Work to do
Put each line of the records, from the very first through the line containing "(1631, 925)" (that line included), into a JSON list of strings, one string per line and no blank lines.

>>>

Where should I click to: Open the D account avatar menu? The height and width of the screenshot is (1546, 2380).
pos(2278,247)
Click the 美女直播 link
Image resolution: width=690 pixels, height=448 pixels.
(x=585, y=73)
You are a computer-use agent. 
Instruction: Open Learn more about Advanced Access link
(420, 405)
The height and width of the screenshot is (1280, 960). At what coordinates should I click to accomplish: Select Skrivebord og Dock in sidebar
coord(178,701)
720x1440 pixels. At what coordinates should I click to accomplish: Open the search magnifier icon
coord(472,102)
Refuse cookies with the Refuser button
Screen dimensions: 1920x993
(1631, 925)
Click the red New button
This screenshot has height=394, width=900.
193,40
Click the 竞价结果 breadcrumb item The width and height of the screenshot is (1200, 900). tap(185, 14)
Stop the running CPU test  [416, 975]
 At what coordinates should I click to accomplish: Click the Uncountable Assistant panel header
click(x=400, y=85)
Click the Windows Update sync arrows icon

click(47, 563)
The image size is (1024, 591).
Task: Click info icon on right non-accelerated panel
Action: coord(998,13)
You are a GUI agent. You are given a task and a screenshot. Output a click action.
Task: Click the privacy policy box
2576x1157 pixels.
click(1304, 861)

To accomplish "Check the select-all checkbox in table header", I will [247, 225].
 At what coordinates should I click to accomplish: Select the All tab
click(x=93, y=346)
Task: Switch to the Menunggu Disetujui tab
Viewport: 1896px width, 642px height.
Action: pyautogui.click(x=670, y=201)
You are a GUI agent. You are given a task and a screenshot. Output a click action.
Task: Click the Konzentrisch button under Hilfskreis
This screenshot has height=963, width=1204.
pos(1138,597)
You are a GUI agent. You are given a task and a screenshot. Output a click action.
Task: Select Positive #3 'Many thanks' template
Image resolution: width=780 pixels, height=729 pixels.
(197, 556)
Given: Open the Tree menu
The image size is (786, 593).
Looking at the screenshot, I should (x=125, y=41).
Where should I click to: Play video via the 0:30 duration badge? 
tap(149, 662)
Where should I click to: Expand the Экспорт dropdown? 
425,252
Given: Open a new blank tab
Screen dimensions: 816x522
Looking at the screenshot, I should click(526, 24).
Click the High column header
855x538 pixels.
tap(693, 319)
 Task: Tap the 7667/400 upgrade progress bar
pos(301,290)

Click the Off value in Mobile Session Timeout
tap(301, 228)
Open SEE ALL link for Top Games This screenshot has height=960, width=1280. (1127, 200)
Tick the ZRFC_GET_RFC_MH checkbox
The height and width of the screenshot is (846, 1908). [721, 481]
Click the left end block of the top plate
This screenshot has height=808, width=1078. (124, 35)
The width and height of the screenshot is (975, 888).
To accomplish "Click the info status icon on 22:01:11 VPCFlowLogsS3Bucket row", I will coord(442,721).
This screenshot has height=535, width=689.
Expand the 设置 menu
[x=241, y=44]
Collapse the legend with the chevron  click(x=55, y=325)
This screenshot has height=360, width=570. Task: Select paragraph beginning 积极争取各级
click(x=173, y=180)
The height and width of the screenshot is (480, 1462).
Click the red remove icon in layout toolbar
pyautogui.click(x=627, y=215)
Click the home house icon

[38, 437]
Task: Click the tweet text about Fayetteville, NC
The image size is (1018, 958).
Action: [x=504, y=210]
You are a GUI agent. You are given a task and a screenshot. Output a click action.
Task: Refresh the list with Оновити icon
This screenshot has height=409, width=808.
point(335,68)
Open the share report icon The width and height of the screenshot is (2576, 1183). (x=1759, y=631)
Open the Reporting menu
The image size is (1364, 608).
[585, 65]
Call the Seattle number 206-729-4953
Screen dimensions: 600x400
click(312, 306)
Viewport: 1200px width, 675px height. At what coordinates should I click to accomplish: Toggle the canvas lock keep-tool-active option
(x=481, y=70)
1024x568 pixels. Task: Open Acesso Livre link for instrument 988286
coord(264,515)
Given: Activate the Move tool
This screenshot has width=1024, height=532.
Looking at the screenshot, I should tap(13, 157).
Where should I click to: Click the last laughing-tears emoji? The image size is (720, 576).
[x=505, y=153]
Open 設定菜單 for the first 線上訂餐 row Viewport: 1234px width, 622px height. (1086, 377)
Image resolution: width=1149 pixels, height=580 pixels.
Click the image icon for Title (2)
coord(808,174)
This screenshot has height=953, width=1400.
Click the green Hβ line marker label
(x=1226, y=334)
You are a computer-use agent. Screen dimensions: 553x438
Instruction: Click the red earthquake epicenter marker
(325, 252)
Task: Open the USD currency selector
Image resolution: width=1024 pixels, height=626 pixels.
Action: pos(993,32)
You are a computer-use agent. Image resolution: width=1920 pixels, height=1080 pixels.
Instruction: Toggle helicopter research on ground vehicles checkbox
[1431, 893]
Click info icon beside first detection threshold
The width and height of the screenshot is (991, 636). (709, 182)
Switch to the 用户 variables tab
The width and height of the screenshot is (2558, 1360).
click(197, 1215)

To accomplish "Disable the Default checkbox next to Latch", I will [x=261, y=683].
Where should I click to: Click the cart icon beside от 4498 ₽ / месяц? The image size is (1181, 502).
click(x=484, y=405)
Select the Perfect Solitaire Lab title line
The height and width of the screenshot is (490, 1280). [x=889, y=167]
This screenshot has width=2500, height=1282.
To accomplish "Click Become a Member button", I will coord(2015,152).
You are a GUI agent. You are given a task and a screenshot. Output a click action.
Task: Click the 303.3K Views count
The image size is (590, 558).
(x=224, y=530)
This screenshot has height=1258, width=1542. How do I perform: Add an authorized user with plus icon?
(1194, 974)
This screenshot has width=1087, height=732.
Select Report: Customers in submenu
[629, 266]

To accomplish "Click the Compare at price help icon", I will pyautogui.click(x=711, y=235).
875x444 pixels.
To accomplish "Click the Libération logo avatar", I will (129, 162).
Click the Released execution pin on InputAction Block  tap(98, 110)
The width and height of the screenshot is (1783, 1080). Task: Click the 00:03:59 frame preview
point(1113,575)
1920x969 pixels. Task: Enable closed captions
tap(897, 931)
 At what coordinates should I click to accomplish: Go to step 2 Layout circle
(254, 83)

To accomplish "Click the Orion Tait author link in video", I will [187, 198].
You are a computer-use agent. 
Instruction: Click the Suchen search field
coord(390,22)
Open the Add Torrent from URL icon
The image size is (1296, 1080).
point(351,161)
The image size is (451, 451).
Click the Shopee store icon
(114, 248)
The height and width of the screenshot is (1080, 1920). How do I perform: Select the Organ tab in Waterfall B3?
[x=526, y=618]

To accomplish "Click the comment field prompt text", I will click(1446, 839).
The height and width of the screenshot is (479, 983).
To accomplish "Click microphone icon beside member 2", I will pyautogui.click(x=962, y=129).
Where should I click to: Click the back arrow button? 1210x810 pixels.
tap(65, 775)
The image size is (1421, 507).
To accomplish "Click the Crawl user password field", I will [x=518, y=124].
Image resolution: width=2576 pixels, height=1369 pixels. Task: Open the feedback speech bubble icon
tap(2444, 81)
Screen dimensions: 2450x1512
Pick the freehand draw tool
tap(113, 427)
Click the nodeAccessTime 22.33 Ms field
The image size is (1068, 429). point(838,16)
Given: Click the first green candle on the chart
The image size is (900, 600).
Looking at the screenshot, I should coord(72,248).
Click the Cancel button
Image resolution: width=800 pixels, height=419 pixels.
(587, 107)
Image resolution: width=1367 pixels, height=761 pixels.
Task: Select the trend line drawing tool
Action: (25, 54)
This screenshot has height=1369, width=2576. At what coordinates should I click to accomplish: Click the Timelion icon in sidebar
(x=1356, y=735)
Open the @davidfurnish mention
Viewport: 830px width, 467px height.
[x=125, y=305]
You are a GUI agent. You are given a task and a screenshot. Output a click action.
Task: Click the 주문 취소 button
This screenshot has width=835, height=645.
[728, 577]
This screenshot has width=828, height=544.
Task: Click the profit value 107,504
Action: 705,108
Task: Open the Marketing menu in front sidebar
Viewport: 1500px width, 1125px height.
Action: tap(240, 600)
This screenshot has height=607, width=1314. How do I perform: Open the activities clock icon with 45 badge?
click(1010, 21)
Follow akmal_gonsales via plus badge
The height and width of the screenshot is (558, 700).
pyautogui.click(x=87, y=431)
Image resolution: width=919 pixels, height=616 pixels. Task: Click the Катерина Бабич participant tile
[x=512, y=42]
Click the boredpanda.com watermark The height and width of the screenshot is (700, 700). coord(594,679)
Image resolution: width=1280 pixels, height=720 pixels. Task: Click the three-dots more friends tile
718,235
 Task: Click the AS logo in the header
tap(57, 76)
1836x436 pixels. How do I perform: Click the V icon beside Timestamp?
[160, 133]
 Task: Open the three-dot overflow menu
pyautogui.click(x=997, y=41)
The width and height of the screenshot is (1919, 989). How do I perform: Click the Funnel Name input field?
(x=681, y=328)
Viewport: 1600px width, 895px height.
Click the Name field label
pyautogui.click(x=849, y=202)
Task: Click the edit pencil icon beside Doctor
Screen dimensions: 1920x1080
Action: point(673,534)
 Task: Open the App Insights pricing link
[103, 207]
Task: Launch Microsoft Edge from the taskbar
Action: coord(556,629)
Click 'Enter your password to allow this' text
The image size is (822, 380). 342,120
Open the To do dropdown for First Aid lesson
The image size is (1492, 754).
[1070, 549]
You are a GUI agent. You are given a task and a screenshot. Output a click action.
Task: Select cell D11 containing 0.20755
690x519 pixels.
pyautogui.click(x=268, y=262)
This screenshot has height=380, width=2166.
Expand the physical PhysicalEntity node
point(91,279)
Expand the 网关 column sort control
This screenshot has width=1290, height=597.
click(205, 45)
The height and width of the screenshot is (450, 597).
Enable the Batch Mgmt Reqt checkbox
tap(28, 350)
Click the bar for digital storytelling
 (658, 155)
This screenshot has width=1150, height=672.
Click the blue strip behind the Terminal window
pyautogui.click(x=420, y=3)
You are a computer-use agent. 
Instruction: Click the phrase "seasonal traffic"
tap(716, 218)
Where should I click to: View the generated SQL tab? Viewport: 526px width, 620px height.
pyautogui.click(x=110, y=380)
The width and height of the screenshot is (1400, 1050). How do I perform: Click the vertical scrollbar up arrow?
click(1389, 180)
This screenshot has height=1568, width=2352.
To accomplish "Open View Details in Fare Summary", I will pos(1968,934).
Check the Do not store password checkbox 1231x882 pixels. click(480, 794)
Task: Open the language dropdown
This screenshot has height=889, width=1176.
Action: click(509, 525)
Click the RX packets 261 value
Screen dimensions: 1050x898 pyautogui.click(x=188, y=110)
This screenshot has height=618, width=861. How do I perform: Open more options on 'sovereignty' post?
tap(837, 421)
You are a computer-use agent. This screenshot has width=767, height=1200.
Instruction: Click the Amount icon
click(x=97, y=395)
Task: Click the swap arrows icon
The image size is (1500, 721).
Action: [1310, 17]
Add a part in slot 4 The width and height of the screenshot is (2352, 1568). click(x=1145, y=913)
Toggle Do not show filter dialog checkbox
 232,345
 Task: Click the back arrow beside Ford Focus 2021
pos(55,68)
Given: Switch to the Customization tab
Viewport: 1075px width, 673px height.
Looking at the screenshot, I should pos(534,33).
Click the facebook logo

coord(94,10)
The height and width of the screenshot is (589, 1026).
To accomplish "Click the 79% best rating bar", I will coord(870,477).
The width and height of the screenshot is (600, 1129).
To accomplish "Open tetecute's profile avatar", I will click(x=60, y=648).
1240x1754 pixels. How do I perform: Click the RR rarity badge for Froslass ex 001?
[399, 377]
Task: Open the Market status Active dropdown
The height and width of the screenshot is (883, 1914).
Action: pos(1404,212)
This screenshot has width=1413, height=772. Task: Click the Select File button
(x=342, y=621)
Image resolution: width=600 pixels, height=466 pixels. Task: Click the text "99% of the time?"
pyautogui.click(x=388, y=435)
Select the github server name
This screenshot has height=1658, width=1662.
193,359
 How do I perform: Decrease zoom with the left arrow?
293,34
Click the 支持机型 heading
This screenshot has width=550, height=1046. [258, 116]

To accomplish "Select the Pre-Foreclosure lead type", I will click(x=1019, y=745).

<<<

Solution
[
  "Where should I click to: Open the D account avatar menu? The height and width of the screenshot is (1546, 2380).",
  "pos(2278,247)",
  "Click the 美女直播 link",
  "Image resolution: width=690 pixels, height=448 pixels.",
  "(x=585, y=73)",
  "You are a computer-use agent. ",
  "Instruction: Open Learn more about Advanced Access link",
  "(420, 405)",
  "The height and width of the screenshot is (1280, 960). At what coordinates should I click to accomplish: Select Skrivebord og Dock in sidebar",
  "coord(178,701)",
  "720x1440 pixels. At what coordinates should I click to accomplish: Open the search magnifier icon",
  "coord(472,102)",
  "Refuse cookies with the Refuser button",
  "Screen dimensions: 1920x993",
  "(1631, 925)"
]